I'm working on various systems involved with the ingestion, processing, analysis and publication of global geospatial data products. To break them down:

Data Ingestion. Ingesting satellite data is a surprisingly tricky process, usually involving lots of manual curation and trying not to crash nasa.gov or the ESA websites with too many parallel requests. We're working on a system that can ingest data from multiple sources while keeping track of provenance, including satellite imagery (see Remote Sensing of Nature), ground-based sensors (see Terracorder: Sense Long and Prosper), and citizen science data gathering. This involves a lot of data cleaning and transformation as well as parallel and clustered code, and we're investigating how to make this process more efficient and scalable.
Developer Workflow. Once data is available, we are also building a next-generation "Docker for geospatial" system that can package up precisely versioned data, code and OS environment into a single container that can be run anywhere. This is a key part of our reproducibility story, and is a work-in-progress at quantifyearth/shark.
Specification Languages. We're also working on a domain-specific language for specifying geospatial data processing pipelines, which can be compiled down to efficient code that can run on our planetary computing infrastructure. Ideally, this language would also be able to capture elements of the specification of the data at different levels of precision, so that we can swap out different data sources or processing steps without having to rewrite the entire pipeline or change the intent behind the domain expert writing the code. You can see an example of a manually written and extremely detailed pipeline in our PACT Tropical Moist Forest Accreditation Methodology v2.1 whitepaper -- converting this to readable code is a pretty big challenge!
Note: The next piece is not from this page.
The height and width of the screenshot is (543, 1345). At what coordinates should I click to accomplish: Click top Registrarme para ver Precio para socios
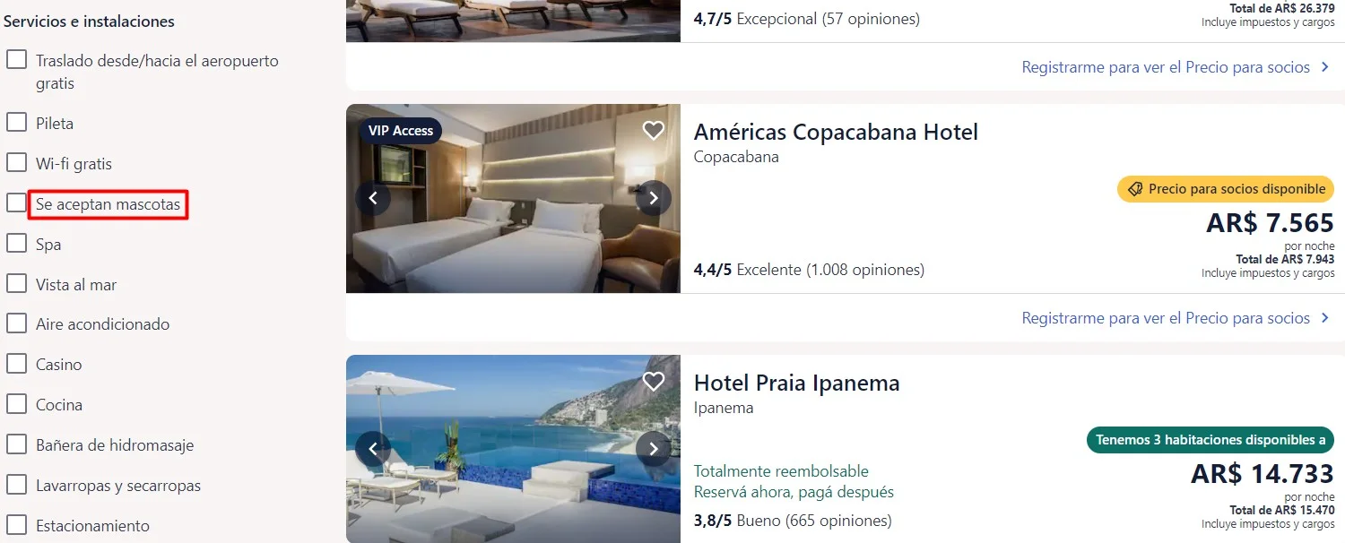1166,67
There's a lot more to say about ongoing projects, but the overall message is: if you're interested in contributing to some part of the planetary computing ecosystem, either as a collaborator or a student: get in touch!

Cyrus Omar and his team over at Hazel language have also been working on a similar problem domain, and we're looking forward to collaborating with them. Read Toward a Live, Rich, Composable, and Collaborative Planetary Compute Engine here or watch their PROPL 2024 talk.

I've also given several talks on planetary computing, including a keynote at ICFP 2023 and at LambdaDays. Both are linked below, but the latter is the most recent one.

# 1st Jan 2022

projects conservation satellite sensing systems

Relevant Research Ideas

The efforts here center around constructing system interfaces for hermetic large-scale data processing, with careful support for versioning and spotting sources of non-determinism that lead to non-reproducibility.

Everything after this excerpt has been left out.